• [MATERIAL PROVIDED]:
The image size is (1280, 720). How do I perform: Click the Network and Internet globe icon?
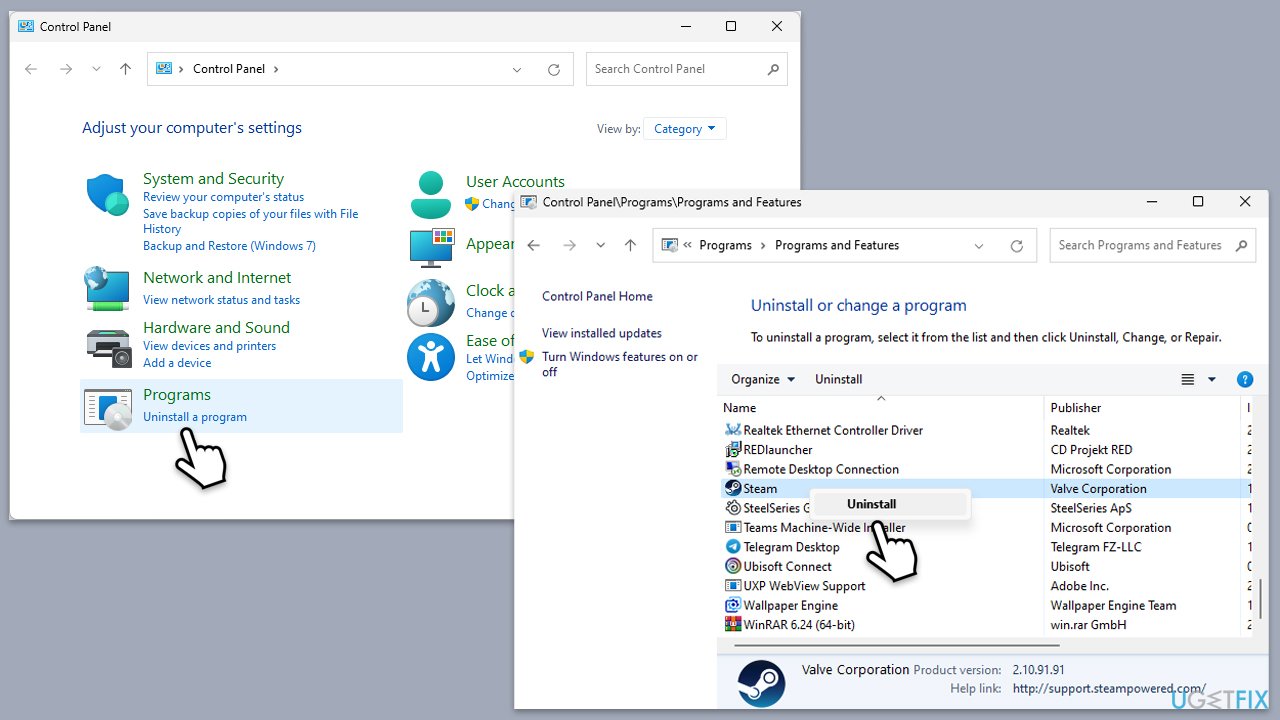pyautogui.click(x=107, y=288)
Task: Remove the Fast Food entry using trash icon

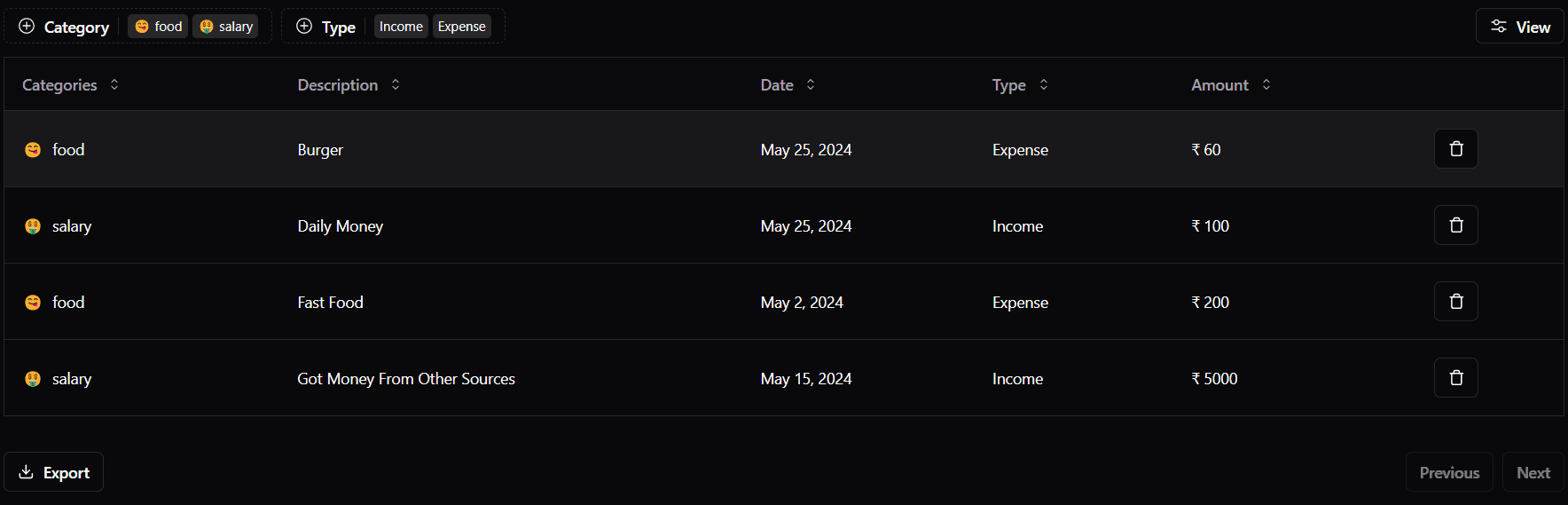Action: (1456, 302)
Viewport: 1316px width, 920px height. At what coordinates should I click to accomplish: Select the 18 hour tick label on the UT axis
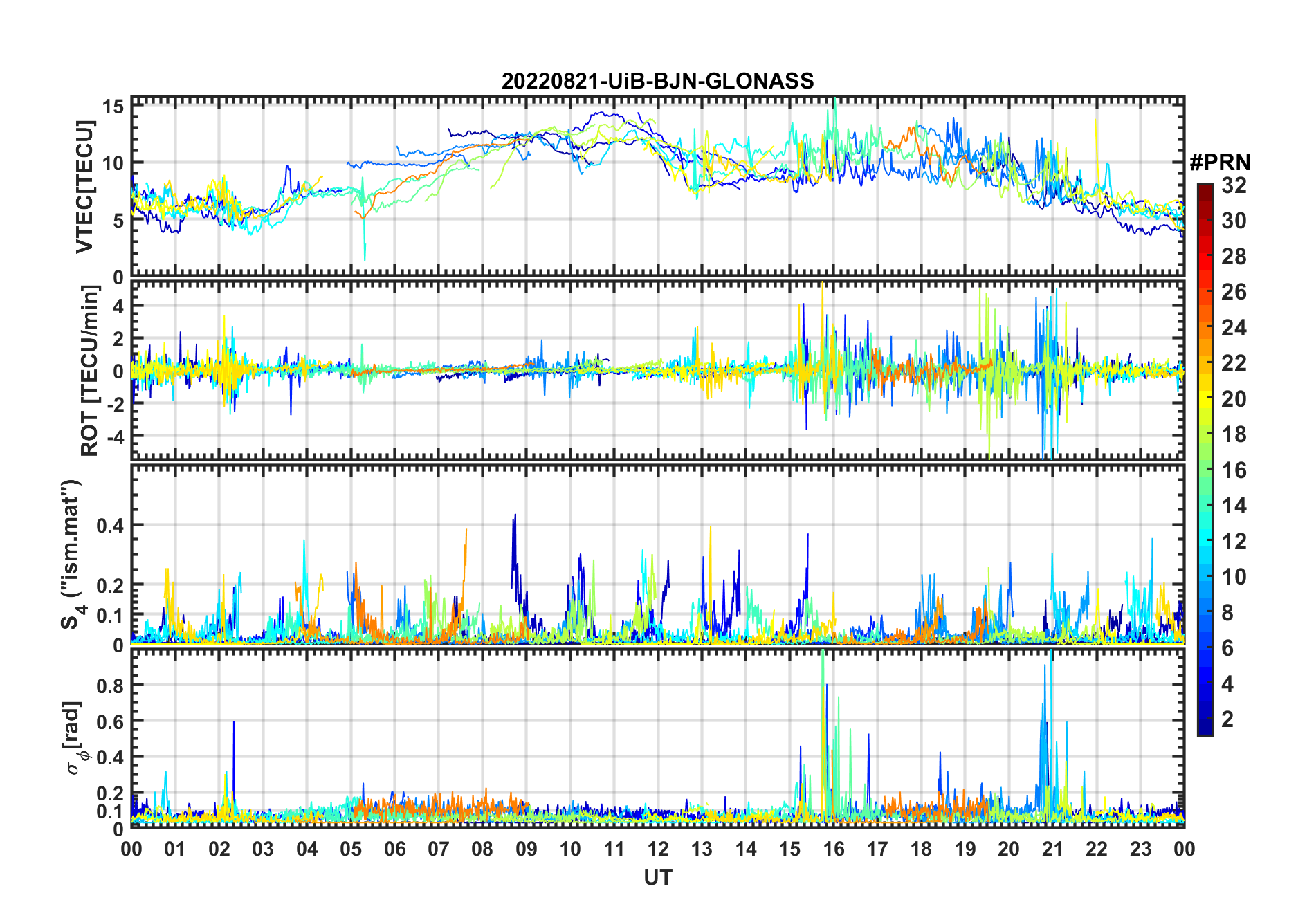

• [INSTRUCTION]: Reproduce everything from the line containing "Task: Remove the" down to the end of the entries, with the requests included. Multiply every coordinate in the answers by 2.3, rounding each result to a whole number with halves rounded up, and omit the pictures.

• [WORKED ANSWER]:
Task: Remove the Fast Food entry using trash icon

Action: (3349, 695)
Viewport: 1316px width, 920px height. At what coordinates should I click to accomplish: Select the 18 hour tick label on the UT axis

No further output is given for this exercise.